How To: Interview, Part 2

howtointerviewimage

In How To: Interview, Part 1, I asked Vicki, Lizzie + Josie how they went about interviewing people. They gave advice on the logistics of the interview, building your confidence + personal interview styles.

Here, in Part 2, Bridget Hamilton answers the same questions.

bridget

How do I find interesting people and get in contact with them? 

Social media is your best friend! Search for interesting people on Twitter or Instagram, or put a message out on Facebook. Sometimes the hashtag #journorequest gets a good response.

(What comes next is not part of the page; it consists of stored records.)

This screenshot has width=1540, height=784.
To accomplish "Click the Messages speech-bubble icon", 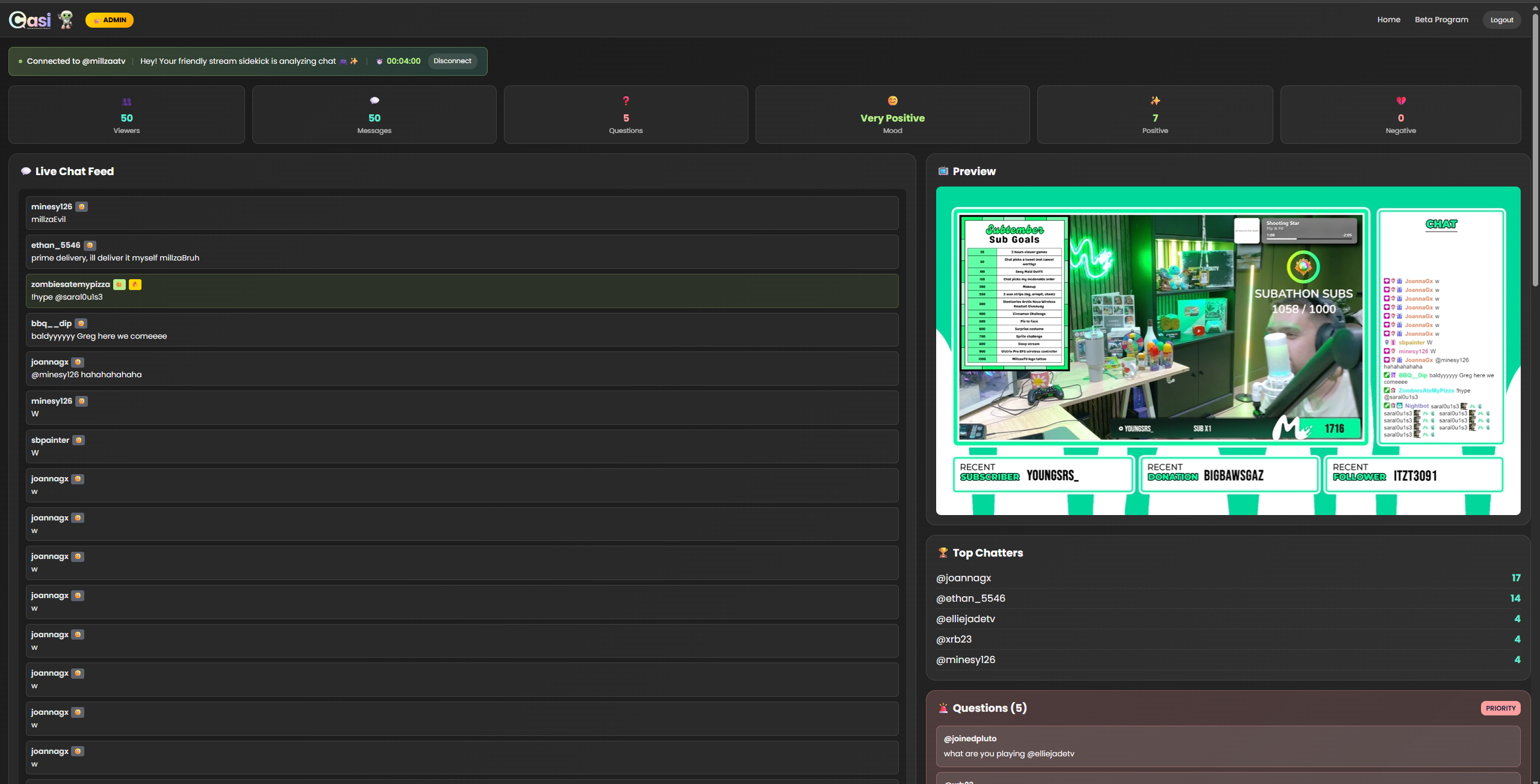I will (x=374, y=100).
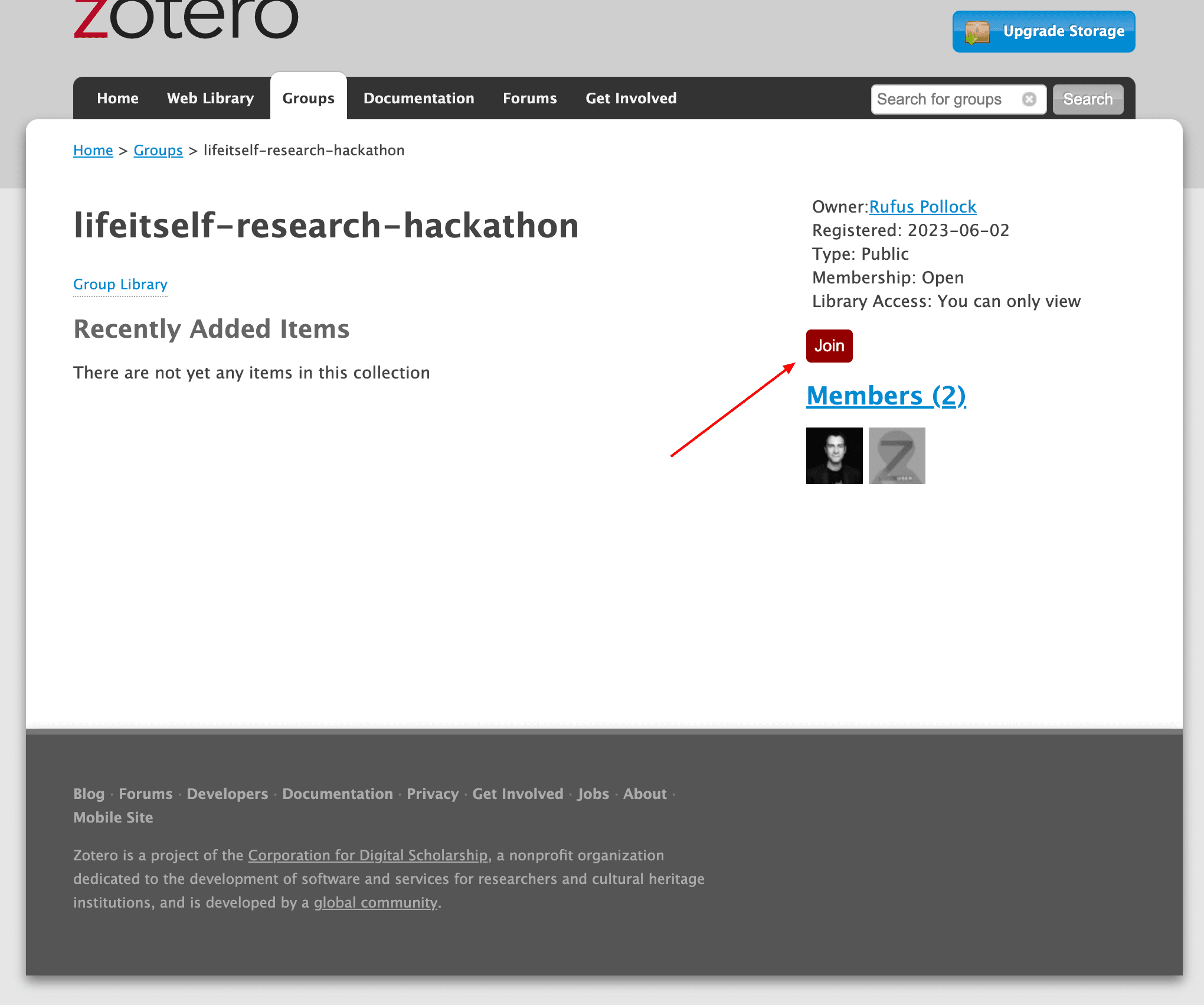Open the Mobile Site footer link

(x=113, y=817)
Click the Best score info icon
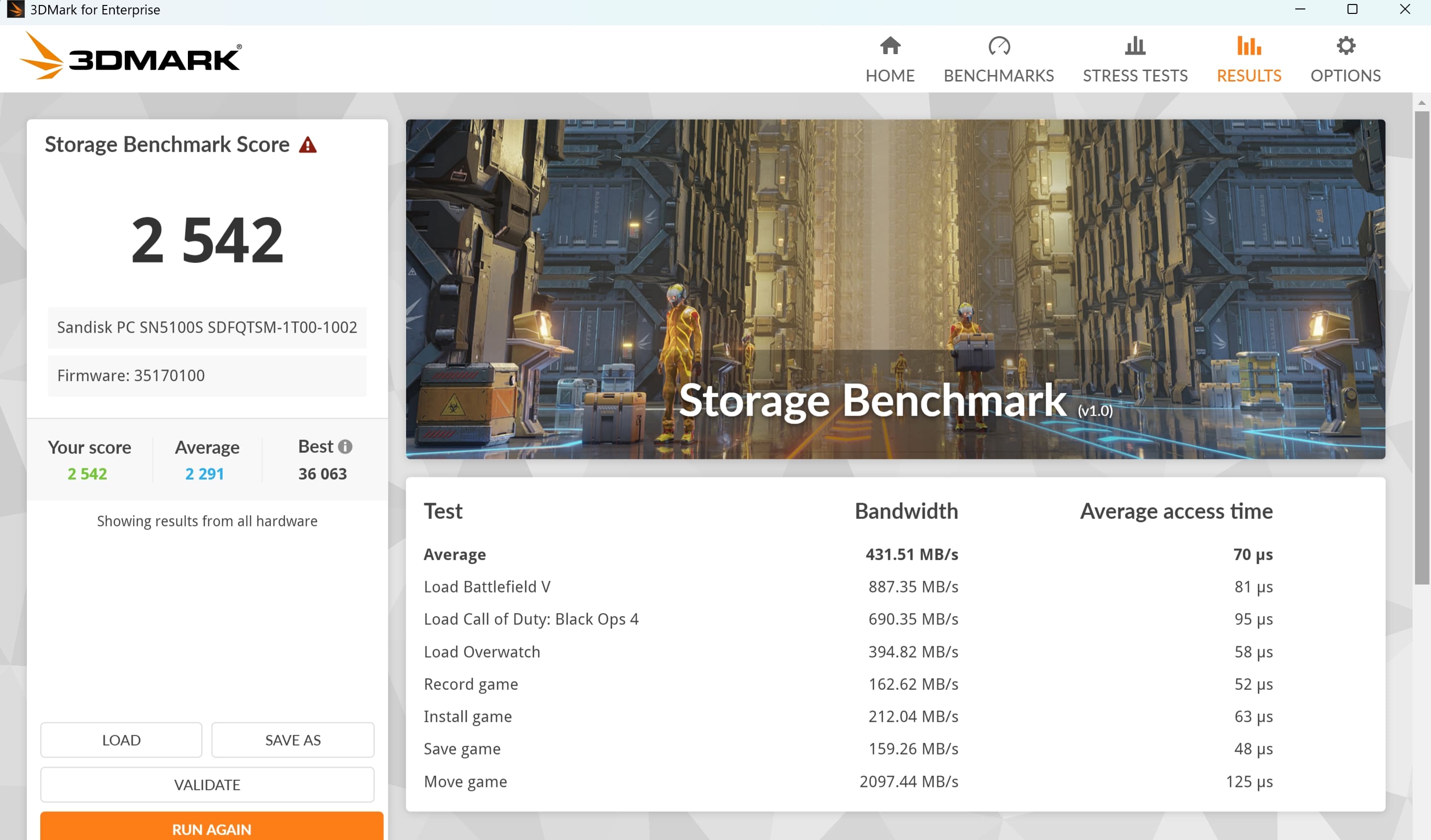The image size is (1431, 840). click(x=345, y=447)
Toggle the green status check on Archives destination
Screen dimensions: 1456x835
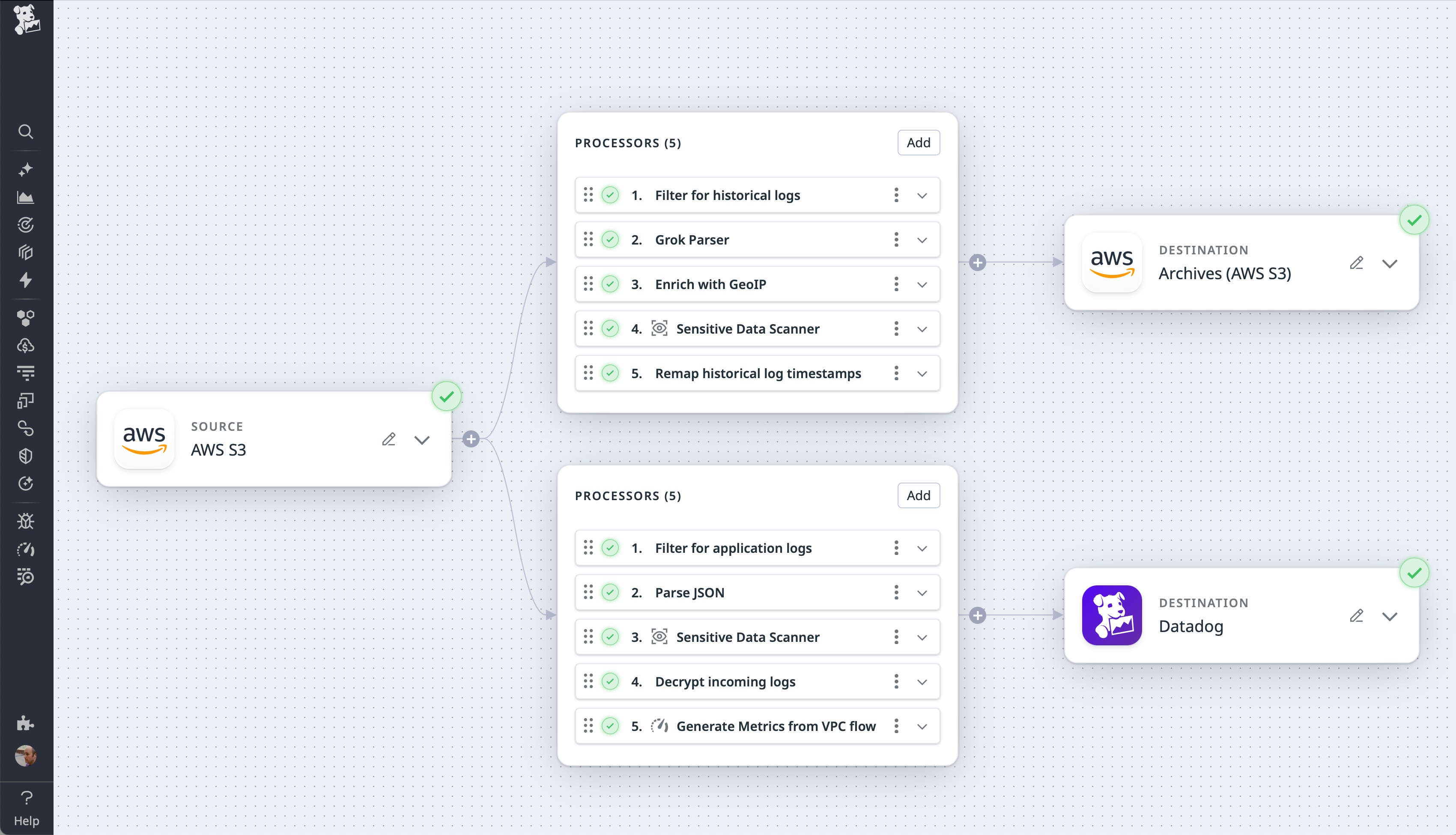click(x=1414, y=220)
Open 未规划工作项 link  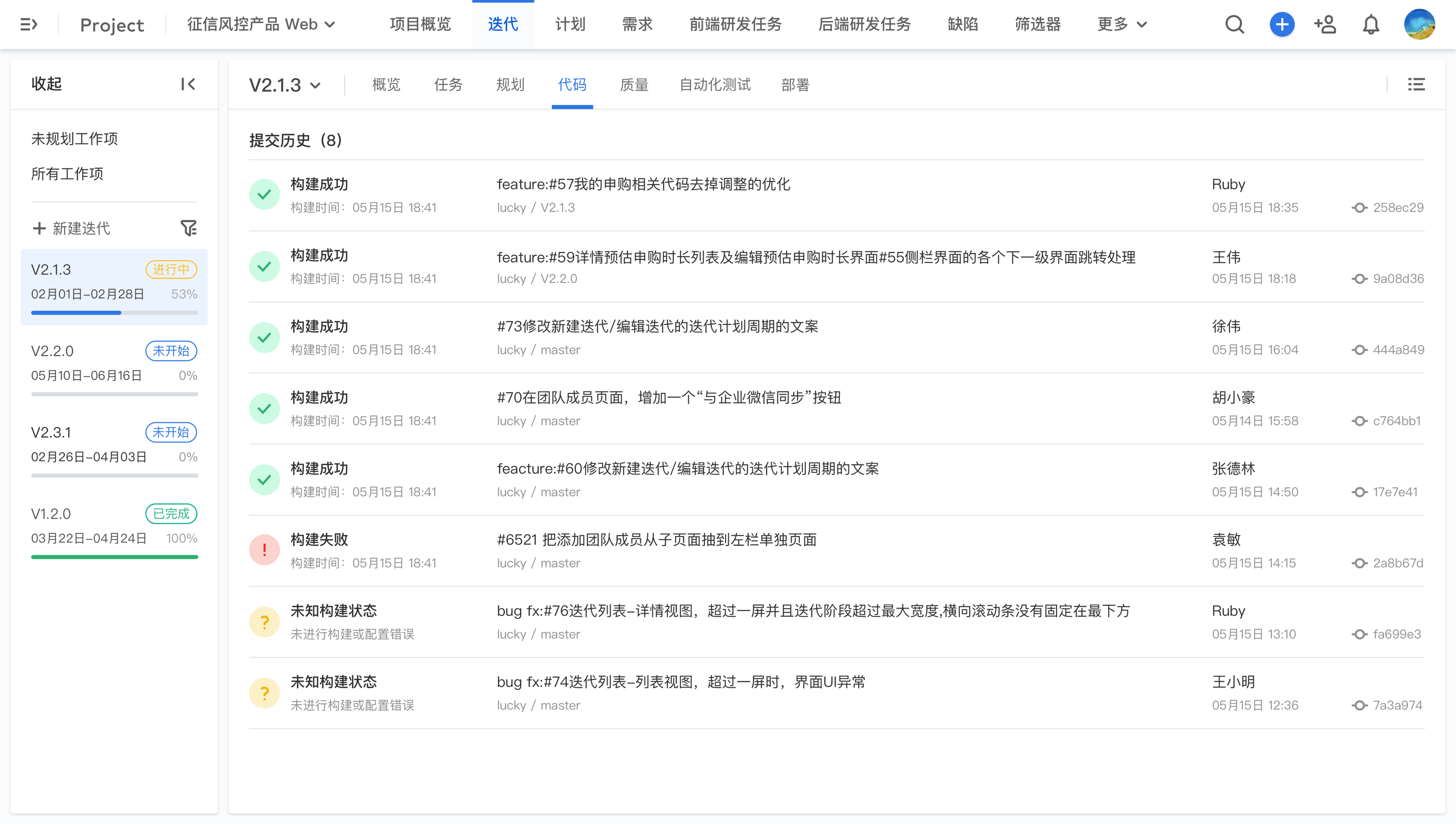point(74,139)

What if they live far away? 

Don’t worry about that at all – email is a brilliant tool and I’m sure some of the best interviews have been done by just sending over a set of questions. You could always try Skype or even Facebook chat if you wanted to try a more conversational approach.

How do I record what they are saying? 

I invested in what’s called a ‘Zoom Mic’ when I started my Radio degree. It was only £80 and it is one of my most faithful tools! Saying that, I don’t have an iphone but I know lots of people who collect audio for the BBC using a decent recording app, so it’s totally possible to get high quality audio that way too.

What questions should I ask? What do people want to read?

God. If I knew that I would sell it for a serious fee! Whilst it might sound hedonistic and a bit backwards, I think if YOU want to write something, and you do it in a compelling and passionate way, people will want to read it. It’s also obviously a good idea to keep your ear to the ground for any breaking news or developing issues relating to the kind of things you’re into, so as an example I follow lots of other feminist blogs and websites on Twitter and so on. Keep a notepad by your bed, or toilet, or handbag, and write down absolutely any ideas you have. You never know when they might develop into a story.

What if I sound stupid in the interview? 

Unless you literally call them John instead of Jim or make a ridiculous comment, I don’t think it’s possible. If you don’t know something about them, just ask it in a question.

And when I type it up, how should I edit it? Is it more important that I leave their words untouched or that it reads well?

This very much depends on what you normally put on your blog or just personal preference, to be honest. I think people expect a certain level of tidying up after you’ve interviewed them, but if you’ve changed something considerably and you’re worried about it, I would always just go back and check with the person. I’m 100% sure they won’t mind, and will actually be grateful you asked for their input.